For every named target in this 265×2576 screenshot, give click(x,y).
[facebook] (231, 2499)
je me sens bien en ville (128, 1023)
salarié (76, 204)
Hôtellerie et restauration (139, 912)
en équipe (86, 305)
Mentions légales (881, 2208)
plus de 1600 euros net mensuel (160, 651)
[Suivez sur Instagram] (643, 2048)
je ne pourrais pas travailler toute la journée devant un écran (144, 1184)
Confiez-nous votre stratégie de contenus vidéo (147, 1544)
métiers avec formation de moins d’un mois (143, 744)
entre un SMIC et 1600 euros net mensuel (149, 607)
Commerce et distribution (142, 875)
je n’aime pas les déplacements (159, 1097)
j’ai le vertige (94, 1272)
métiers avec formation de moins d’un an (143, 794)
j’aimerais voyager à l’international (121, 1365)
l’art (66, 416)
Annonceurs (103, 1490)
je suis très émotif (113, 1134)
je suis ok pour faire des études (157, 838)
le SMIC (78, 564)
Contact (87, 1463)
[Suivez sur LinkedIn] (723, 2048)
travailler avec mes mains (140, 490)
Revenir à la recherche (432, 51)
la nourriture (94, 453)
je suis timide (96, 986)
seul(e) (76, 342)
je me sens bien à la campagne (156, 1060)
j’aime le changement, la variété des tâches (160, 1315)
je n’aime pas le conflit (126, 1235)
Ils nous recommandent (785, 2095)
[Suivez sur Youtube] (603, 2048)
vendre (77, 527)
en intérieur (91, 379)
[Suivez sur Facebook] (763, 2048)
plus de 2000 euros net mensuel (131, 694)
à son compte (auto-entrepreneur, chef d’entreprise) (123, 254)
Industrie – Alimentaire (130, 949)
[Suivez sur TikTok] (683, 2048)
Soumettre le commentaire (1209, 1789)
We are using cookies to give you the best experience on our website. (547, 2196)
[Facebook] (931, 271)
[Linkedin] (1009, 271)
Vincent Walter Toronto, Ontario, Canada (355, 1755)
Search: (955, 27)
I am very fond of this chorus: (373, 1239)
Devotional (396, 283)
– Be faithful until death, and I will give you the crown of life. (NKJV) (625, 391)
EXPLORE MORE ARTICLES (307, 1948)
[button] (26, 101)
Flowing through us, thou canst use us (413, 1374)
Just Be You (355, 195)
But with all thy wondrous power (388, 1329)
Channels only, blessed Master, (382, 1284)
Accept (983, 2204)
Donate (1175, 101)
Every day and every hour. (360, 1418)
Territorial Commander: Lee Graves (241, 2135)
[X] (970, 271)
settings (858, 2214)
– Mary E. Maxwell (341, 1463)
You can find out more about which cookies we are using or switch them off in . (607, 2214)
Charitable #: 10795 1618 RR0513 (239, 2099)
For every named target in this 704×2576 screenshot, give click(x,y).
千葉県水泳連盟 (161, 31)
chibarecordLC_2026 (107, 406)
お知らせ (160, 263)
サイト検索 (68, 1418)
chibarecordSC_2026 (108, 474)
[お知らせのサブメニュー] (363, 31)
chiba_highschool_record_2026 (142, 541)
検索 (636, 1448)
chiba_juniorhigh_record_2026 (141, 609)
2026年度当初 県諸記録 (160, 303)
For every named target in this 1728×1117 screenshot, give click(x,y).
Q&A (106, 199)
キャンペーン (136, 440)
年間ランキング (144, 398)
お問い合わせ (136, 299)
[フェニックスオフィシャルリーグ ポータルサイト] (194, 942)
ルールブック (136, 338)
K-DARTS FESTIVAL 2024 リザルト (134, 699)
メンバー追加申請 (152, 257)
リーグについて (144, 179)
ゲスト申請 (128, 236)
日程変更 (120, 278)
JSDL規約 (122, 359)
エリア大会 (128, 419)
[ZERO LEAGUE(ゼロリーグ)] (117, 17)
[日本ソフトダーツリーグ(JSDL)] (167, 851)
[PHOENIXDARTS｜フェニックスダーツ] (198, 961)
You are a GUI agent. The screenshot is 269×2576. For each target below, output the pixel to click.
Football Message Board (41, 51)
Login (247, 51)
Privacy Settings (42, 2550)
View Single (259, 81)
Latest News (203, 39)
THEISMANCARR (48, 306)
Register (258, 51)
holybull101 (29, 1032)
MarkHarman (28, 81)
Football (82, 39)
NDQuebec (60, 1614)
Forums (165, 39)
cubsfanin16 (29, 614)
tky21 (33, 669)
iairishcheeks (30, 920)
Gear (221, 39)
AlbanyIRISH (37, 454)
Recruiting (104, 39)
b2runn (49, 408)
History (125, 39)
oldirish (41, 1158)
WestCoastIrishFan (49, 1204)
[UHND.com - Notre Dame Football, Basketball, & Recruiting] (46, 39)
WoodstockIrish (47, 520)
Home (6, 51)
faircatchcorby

────

:: Prompt ::
Your task is to extract the lines running from the one with "Recruiting (104, 39)" to the end of the material, inclusive, copying each exactly and adding nothing.

:: Reply to the task ::
Recruiting (104, 39)
b2runn (49, 408)
History (125, 39)
oldirish (41, 1158)
WestCoastIrishFan (49, 1204)
[UHND.com - Notre Dame Football, Basketball, & Recruiting] (46, 39)
WoodstockIrish (47, 520)
Home (6, 51)
faircatchcorby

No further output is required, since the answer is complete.